Statement of Teaching Philosophy

I have a broad arts background. Adjunct professor. Museum educator, curator, and director. Art historian and critic. Educational designer. And there's for-profit, too. Yahoo! Analyst. Tech Writer. Script Analyst. Morgan Stanley Financial Advisor. I've run a law firm. A fiduciary firm. And a public relations firm. These experiences inform the way I teach art.

They serve three purposes. First, I can frame art as an experience by which students can understand the world as well as themselves. Second, I can craft the message to various audiences. And third, I can convey this message in an appropriate manner, on an appropriate platform. I want students to understand that their life histories and experiences are unique.
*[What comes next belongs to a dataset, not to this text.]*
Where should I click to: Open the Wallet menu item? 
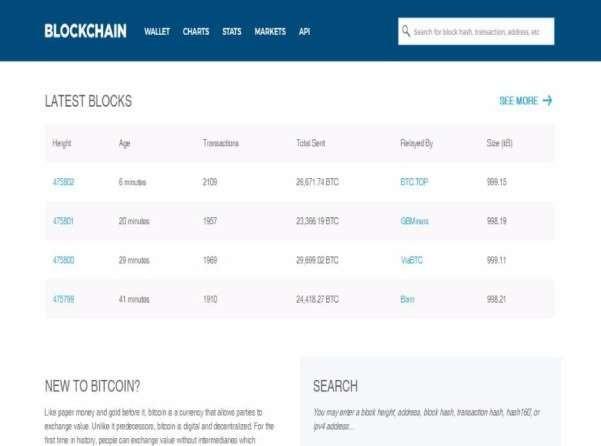coord(157,32)
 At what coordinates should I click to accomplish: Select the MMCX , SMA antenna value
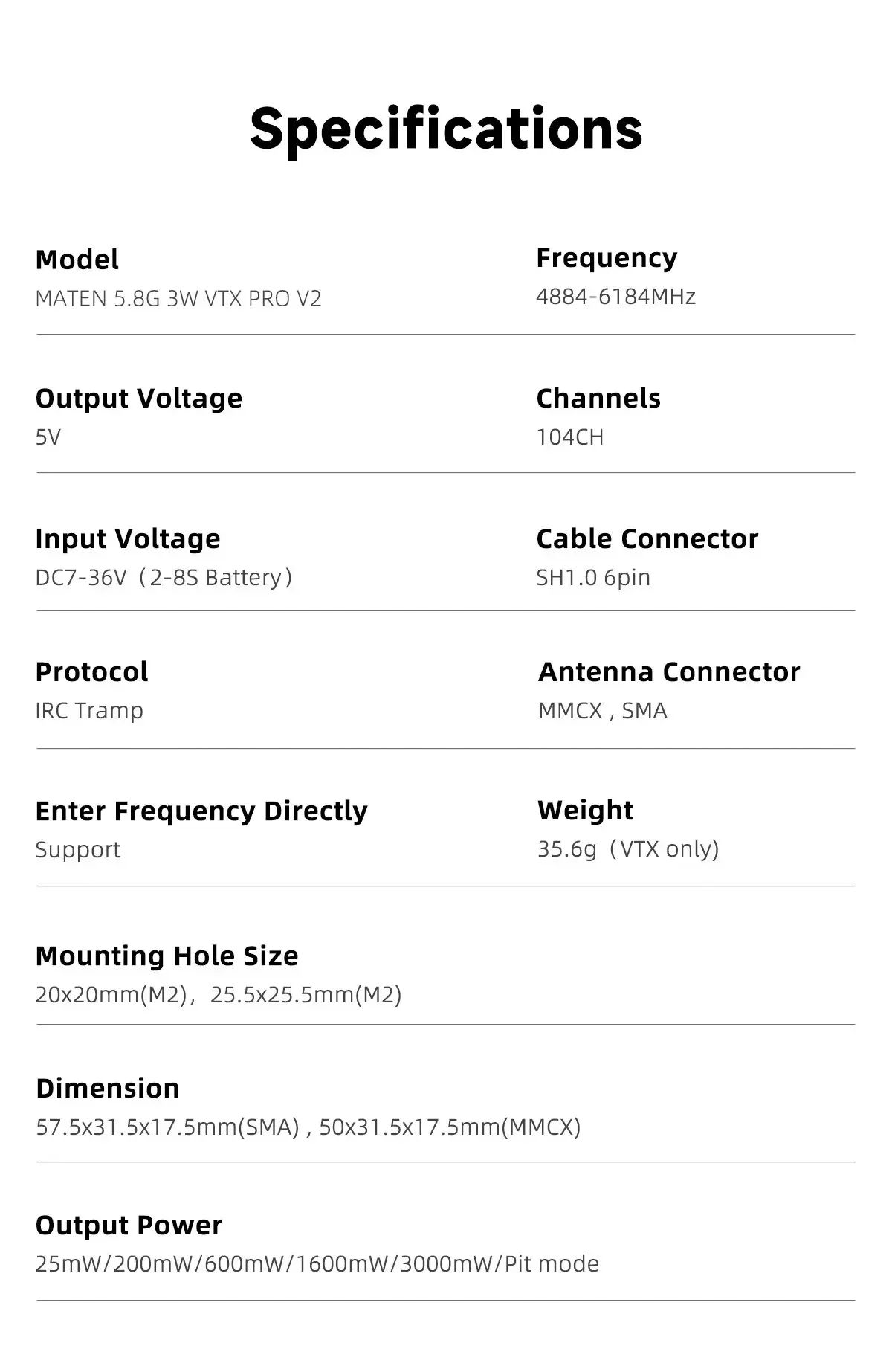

That the only response to art is their response. In and out of the classroom, I want them to embrace, value, and practice tolerance. People will look at the same thing - art; not-art - and have a different opinion. It’s all relevant. What matters is to be comfortable in one’s own skin, in one’s own culture.

Three objectives guide my teaching.

First, I want students to understand that art is accessible. If they can access art, then they can engage it. It doesn’t matter where or when the artist made the work. Museums look like mausoleums. That doesn’t mean that the art housed therein isn’t robust, dynamic, and alive. That it has something to say to anyone, anytime, anywhere. I want students to conduct this engagement in a brave, honest, and sincere manner.

Second, I want students to understand that there are many histories of art. No one history is the correct one. There is a conventional history. The kind you read in textbooks. This canon implies value judgments and criteria that may not apply to non-canon works. Many alternative histories feature artists and works of art that textbooks overlook. I want to redress these value judgements. Then I can teach a comprehensive art history that embraces all art by all artists.

And third, I want learning to be collaborative, playful, and spontaneous. I want assignments and discussions to focus on the shared responses that art elicits. I want to create a feedback loop where students learn from me. Where students learn from each other. And I learn from my students. Since each student’s take on art is unique, there is a lot for us to learn. I want an environment where success accrues from enthusiasm and insight, not rote.  Where each class is a voyage of discovery. Where who made what when and why matters less than why art is the perfect tool to make us realize one unassailable fact: we are all human.